Банан поднял глаза-сливы.

— Десять копеек… Ай, нет! Какой красивый мальчик! Лезь так. Детки бесплатно… Какой храбрый мальчик! Покажи им всем, что такое ловкость.

Филипп сунул в карман остатки пряника. Лягнув ногами воздух, сбросил растоптанные полукеды. Подвернул выше коленей свои роскошные штаны.

— Фили-ипп… — сказала мама.

Бабушка что-то шептала и постанывала. Отец посоветовал:

— На ладони поплюй.

Филипп деловито поплевал.

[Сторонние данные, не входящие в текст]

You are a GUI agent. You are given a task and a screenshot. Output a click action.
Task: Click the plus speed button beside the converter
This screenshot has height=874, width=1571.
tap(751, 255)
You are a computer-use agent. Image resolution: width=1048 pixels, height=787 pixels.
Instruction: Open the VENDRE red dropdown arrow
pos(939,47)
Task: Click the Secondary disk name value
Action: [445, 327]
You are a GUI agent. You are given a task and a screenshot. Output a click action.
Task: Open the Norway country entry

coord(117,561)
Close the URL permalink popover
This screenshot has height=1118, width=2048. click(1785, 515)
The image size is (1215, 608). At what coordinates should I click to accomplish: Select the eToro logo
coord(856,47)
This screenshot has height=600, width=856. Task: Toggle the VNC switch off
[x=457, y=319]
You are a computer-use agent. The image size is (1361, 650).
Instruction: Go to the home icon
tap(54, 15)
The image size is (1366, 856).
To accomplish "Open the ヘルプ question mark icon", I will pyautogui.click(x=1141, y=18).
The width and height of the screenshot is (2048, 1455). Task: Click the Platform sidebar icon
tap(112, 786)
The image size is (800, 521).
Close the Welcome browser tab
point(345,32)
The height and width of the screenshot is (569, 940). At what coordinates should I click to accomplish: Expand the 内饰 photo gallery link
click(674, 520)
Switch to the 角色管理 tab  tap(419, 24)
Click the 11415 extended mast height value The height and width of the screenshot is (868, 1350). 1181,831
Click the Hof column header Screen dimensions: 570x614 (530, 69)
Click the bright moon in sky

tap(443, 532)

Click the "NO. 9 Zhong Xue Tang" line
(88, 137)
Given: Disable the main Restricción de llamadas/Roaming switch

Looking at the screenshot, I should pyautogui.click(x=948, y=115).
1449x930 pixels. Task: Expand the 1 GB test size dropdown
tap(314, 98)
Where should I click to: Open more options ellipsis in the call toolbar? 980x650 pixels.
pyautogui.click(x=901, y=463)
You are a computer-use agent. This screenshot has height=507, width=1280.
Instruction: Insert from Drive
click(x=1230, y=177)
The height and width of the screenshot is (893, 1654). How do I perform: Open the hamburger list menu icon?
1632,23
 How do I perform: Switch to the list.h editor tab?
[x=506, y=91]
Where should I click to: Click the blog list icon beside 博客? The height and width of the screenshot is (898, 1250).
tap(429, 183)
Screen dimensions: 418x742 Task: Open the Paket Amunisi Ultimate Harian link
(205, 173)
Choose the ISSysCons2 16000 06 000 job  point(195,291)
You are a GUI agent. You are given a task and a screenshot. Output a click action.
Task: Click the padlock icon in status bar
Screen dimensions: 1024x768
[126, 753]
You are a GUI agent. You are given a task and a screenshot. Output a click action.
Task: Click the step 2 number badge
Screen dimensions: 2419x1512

Облапил руками-ногами гладкое дерево. Полез рывками, будто приклеиваясь к столбу.

Вокруг притихли. Только отец лупил кулаком о ладонь и басовито вскрикивал:

— Филя, давай! Жми, сынок!

Мама его дергала за рукав. Она была воспитанная, а отец, хотя и занимал интеллигентную должность старшего бухгалтера в группе снабжения Станции, часто «вел себя как грузчик с автобазы». Мама в такие минуты его стеснялась.

— Филя, не сдавайся!

Он и не сдавался. Лез. Сперва было не очень трудно ему — цепкому и легонькому. А на полпути стало ой-ей-ей, приходилось отдыхать. Но что это за отдых, если нельзя ни насколечко расслабить мускулы… Ладно, еще разок. Еще… Заболело в животе, руки и ноги немели и слабели… Ну, еще чуточку… Внизу шумел уже не только отец, а все зрители. Давай, мол, пацан, покажи этому наживале. А чего там «давай», когда уже сердце из затылка выпрыгивает и в глазах что-то черно-зеленое… Обидно до чего: самовар-то вон он, всего за полметра. Еще бы рывочек, другой — и тогда приз, и слава, и восторг ярмарочной публики…

Не осталось сил для рывка. Филипп всхлипнул и обморочно поехал вниз.

…Нет, насмешек не было. Наоборот, одобрительный гул: «Во малец! Выше всех забрался… Чемпион! Еще бы маленько… Да ему и так приз полагается, за рекорд!..»

Филипп сунул ноги в полукеды. Сказал, ни на кого не глядя:

— Конечно… У него он чем-то намазан, столб-то. Скользкий, как мыло…

— Ай, мальчик, зачем так говоришь! Ничего не мазано, все честно!

— Ты, дядя, не крути! — нажимали два крепких мужичка (видать, приятели отца). — Знаем мы твое «не мазано»! Мальчишка выше всех залез, ему все равно премия положена! За достижение!

Зрители вокруг шумно поддерживали эту идею.

— Ай, граждане-товарищи! Почему премия? Хороший мальчик, да, но ведь не забрался! Если каждому, кто не забрался…

— Это не каждому! Это ребенок! Детям везде скидка полагается, сам говорил!

— Ну какая скидка? Не достал самовар…

— Пускай не самовар! Давай какой другой приз! Пацан заработал!

— Какой такой другой, граждане?.. Ай, ну хорошо! Хороший мальчик, пусть! Я все понимаю! Реклама!.. Гляди, мальчик, выбирай! — Банан, сидя по-турецки, плавно повел вокруг себя ладонями. На разостланных мешках стояли и лежали блестящие сапожки из искусственного сафьяна, плюшевые альбомы с чеканкой, расписные кухонные доски, кованые сундучки и резная портретная рама с потертой позолотой.